### WHAT IS REQUIRED
Rewrite the records below with every "Find the location of" changed to "Give the position of", leaving everything else the same.

### DATA PROVIDED
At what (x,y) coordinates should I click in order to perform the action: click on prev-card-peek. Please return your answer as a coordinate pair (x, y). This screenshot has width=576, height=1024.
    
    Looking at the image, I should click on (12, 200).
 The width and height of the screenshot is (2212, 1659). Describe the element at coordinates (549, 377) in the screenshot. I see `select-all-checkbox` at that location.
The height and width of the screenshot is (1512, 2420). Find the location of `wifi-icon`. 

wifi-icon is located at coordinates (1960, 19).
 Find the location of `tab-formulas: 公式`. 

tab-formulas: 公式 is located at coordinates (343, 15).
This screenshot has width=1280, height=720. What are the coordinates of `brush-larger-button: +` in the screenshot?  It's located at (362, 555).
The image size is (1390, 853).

### YOUR SOLUTION
At what (x,y) coordinates should I click in order to perform the action: click on prev-card-peek. Please return your answer as a coordinate pair (x, y). This screenshot has width=576, height=1024.
    
    Looking at the image, I should click on (12, 200).
 The width and height of the screenshot is (2212, 1659). Describe the element at coordinates (549, 377) in the screenshot. I see `select-all-checkbox` at that location.
The height and width of the screenshot is (1512, 2420). Give the position of `wifi-icon`. 

wifi-icon is located at coordinates (1960, 19).
 Give the position of `tab-formulas: 公式`. 

tab-formulas: 公式 is located at coordinates (343, 15).
This screenshot has width=1280, height=720. What are the coordinates of `brush-larger-button: +` in the screenshot?  It's located at (362, 555).
The image size is (1390, 853).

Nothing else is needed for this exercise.